**Tâches à réaliser**
1. Recopiez mot pour mot le passage du texte sur Star Ocean qui va de "Après un cinquième" jusqu'à "un RPG solide.".
2. Écrivez la suite du texte sur Star Ocean, en reprenant juste après sa dernière phrase.

**Extrait du texte**

-=-=-

Après un cinquième opus des plus décriés, on aurait pu craindre que la licence Star Ocean ne passe aux oubliettes. Pourtant, tri-Ace remet bel et bien le couvert avec une nouvelle itération, titrée The Divine Force. Le studio japonais doit composer avec un budget pas vraiment divin, et les amateurs de JRPG pouvaient émettre des doutes, légitimes, sur la faculté de la série à reprendre du poil de la bête. À l’arrivée, s’il est clair que le manque de moyens se ressent clairement dans certains compartiments du jeu, tri-Ace est parvenu à compenser avec brio. En résulte une très bonne surprise et un RPG solide.

-=-=-

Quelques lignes
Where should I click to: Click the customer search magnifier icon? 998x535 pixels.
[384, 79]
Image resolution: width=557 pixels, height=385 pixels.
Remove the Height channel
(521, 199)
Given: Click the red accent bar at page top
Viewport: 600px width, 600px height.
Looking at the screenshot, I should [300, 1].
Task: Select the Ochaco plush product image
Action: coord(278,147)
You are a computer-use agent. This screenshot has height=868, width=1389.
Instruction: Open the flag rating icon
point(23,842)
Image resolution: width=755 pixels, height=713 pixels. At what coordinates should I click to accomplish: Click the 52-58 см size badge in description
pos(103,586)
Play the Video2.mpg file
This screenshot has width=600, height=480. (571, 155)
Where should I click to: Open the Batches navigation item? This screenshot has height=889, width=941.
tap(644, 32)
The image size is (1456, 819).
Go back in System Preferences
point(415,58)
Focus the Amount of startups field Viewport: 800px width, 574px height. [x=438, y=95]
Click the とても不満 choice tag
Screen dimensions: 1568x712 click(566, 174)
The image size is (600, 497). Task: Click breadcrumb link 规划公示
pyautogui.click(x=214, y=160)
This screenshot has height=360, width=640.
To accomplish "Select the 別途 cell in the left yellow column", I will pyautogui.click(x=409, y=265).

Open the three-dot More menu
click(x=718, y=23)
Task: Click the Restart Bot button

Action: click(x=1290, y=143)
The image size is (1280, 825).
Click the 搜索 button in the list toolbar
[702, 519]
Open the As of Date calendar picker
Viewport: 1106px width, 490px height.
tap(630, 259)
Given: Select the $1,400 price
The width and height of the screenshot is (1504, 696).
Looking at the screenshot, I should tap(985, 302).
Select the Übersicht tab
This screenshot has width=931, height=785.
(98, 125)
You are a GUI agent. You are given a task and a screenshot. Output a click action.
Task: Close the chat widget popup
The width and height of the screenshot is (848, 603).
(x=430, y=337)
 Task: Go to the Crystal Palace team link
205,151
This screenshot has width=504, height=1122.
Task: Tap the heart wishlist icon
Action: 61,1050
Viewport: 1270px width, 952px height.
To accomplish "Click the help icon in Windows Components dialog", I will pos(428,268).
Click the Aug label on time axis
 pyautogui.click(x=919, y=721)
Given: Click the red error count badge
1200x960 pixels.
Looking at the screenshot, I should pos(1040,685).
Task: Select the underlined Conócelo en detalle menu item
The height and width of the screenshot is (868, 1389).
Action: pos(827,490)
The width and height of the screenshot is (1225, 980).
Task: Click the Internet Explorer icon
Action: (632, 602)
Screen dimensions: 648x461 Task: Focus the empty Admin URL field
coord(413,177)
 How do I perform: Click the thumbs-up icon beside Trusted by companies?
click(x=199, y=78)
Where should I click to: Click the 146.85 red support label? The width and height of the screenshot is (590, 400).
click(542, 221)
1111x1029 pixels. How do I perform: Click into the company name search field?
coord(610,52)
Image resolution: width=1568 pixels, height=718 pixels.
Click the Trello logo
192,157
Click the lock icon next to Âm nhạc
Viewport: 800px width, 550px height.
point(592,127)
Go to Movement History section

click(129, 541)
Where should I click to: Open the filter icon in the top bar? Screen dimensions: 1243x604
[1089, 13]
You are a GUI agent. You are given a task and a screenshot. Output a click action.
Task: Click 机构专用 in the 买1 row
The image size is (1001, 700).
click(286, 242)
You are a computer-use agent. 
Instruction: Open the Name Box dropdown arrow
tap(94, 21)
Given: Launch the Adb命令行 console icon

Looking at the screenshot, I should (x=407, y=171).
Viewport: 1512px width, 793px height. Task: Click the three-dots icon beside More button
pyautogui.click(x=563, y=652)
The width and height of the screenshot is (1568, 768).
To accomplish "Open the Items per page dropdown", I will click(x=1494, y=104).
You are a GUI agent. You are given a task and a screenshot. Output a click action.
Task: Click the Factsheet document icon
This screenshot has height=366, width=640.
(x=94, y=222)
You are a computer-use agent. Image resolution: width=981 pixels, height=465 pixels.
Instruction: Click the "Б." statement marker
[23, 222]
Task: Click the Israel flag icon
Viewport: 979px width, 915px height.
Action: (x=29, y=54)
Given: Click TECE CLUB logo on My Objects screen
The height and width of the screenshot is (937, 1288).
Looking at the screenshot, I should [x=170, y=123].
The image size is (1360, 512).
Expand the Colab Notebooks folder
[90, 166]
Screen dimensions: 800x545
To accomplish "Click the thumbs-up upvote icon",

-=-=-

**Réponses par tâche**
1.
Après un cinquième opus des plus décriés, on aurait pu craindre que la licence Star Ocean ne passe aux oubliettes. Pourtant, tri-Ace remet bel et bien le couvert avec une nouvelle itération, titrée The Divine Force. Le studio japonais doit composer avec un budget pas vraiment divin, et les amateurs de JRPG pouvaient émettre des doutes, légitimes, sur la faculté de la série à reprendre du poil de la bête. À l’arrivée, s’il est clair que le manque de moyens se ressent clairement dans certains compartiments du jeu, tri-Ace est parvenu à compenser avec brio. En résulte une très bonne surprise et un RPG solide.

2.
Une histoire qui démarre lentement, mais intéressante
À l’instar de l’excellent Star Ocean: The Second Story, ce sixième volet nous propose d’emblée le choix entre deux protagonistes. Sélectionner Laeticia ou Raymond est loin d’être uniquement une option cosmétique. Si l’histoire principale reste la même, les deux protagonistes se retrouvent parfois séparés pendant quelques heures, le joueur voyant ainsi les événements se dérouler d’un point de vue différent. Les interactions avec les autres personnages, lors des Private Actions, varient également, tout comme les musiques de combats (plutôt orientées science-fiction avec Raymond, et fantasy avec Laeticia). Mais aussi, chacun des deux protagonistes peut recruter un personnage optionnel qui est exclusif à sa route.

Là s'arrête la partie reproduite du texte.